A distinction must be drawn between dakrúō and klaíō. Unfortunately, dakrúō is translated "wept" in Joh_11:35, whereas it should be translated, "He shed a tear" (a.t.) or "tears" (a.t.). The verb weep as a loud expression of grief is klaíō, and is man's reaction toward death (Mar_5:38-39; Mar_16:10; Luk_7:13; Luk_8:52; Joh_11:31; Joh_20:11, Joh_20:13; Act_9:39). In all these instances we have man's reaction toward death in weeping, wailing, loudly crying. When the Lord, however, stood before the tomb of Lazarus, He simply shed a tear as if to say to those around Him that He was Master of the situation, even if that situation was death. Our Lord is never said to have wept aloud as if wailing, except when He stood over unrepentant Jerusalem in Luk_19:41, "And when he was come near, he beheld the city, [being unrepentant and having rejected Him] and wept [éklausen {G2799}, wept aloud] over it." Before the dead Lazarus He simply shed a tear, but before unrepentant Jerusalem He shows deep, loud grief in crying. Nothing makes the Lord Jesus more sorrowful than when He is rejected as the Savior that He came to be.

DanO said...

A note on the apparent nationalism of the last lines.

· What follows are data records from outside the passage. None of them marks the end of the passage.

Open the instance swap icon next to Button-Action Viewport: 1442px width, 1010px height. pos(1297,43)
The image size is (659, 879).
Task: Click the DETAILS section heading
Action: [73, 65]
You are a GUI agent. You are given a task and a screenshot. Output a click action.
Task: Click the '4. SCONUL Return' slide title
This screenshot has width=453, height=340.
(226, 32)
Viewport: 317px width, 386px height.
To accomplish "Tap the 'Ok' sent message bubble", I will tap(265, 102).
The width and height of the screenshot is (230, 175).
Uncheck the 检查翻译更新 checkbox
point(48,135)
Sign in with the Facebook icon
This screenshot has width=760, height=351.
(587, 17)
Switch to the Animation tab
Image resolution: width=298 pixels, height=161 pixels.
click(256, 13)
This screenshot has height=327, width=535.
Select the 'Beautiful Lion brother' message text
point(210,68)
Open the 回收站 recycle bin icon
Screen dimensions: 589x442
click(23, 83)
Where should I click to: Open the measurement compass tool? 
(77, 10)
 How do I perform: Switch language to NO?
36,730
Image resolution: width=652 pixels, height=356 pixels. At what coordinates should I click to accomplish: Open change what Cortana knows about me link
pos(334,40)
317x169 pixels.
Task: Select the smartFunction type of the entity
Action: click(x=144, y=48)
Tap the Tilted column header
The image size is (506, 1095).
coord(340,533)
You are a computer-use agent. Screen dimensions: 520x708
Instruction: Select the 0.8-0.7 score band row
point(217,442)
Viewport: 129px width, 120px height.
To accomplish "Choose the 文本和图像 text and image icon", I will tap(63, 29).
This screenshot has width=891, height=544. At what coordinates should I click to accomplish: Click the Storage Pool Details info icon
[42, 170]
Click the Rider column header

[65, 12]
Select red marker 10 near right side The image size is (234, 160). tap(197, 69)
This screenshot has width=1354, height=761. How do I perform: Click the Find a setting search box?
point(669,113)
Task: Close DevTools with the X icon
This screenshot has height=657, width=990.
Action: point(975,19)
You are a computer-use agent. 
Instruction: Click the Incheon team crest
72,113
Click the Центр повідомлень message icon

For the voice of the Lord, as I hear it now/ Is the voice of my pals that bled,/ And the call of my country's God to me/ Is the call of my country's dead.

It is, I think, possible to read the last two lines in a more subversive manner (regardless of authorial intention). Those lines could also be taken to mean that any form of religion that connects "God" and "country" results in the death (or sacrifice) of the inhabitants of that country. On this reading, the last two lines are actually juxtaposed with the two preceding lines. Thus, the "voice of the Lord" is in opposition to (and different than) the "call of my country's God". In the end, the mourning and suffering God revealed in Christ, is contrasted with the death-dealing national gods.

Just a thought.

Harvey Schmidlapp said...

You can find this poem in its original form along with the rest of the text of The Unutterable Beauty here: G. A. Studdert Kennedy - The Unutterable Beauty (1927)

MCWilliams said...

In Mark 14:34 Jesus speaks, "My soul is very sorrowful, even to death." Even to death! We see from this verse that Jesus, who as stated by a previous comment is Immanuel, God with us, does exert sorrow. But why does he do so? Well from this verse it is clearly the time of the Garden of Gethsemane, the time before His crucifixion. I think a lot of us fail to realize the spiritual nature of what is going on here. Jesus was facing a death of no hope. He was going to see God as a Holocaust. He was carrying all the sins of all His people. Martin Luther calls Him the "worst sinner that ever lived." God sees sin for what it is and knows the punishment of sin and it terrifies Him because He knows the outcome of what He is about to face. We find Jesus in these passages not the type of hero that we so often venerate, one who boldly faces his death and never cracks. Jesus wasn't that. He finds the most intimate words He can use "Abba" as He continues basically saying, don't make me do this! Yet He does it anyways. And Jesus utters "Eloi, Eloi, lema sabachthani?" The only time EVER Jesus doesn't address Him as Father, instead, He cries out my God where are you!? I think it makes us feel uncomfortable to think of God feeling pain or sorrow, but in any case I believe He does because are sin is yet more destructive than we could ever imagine, but yet God is more loving than we could ever possibly begin to imagine.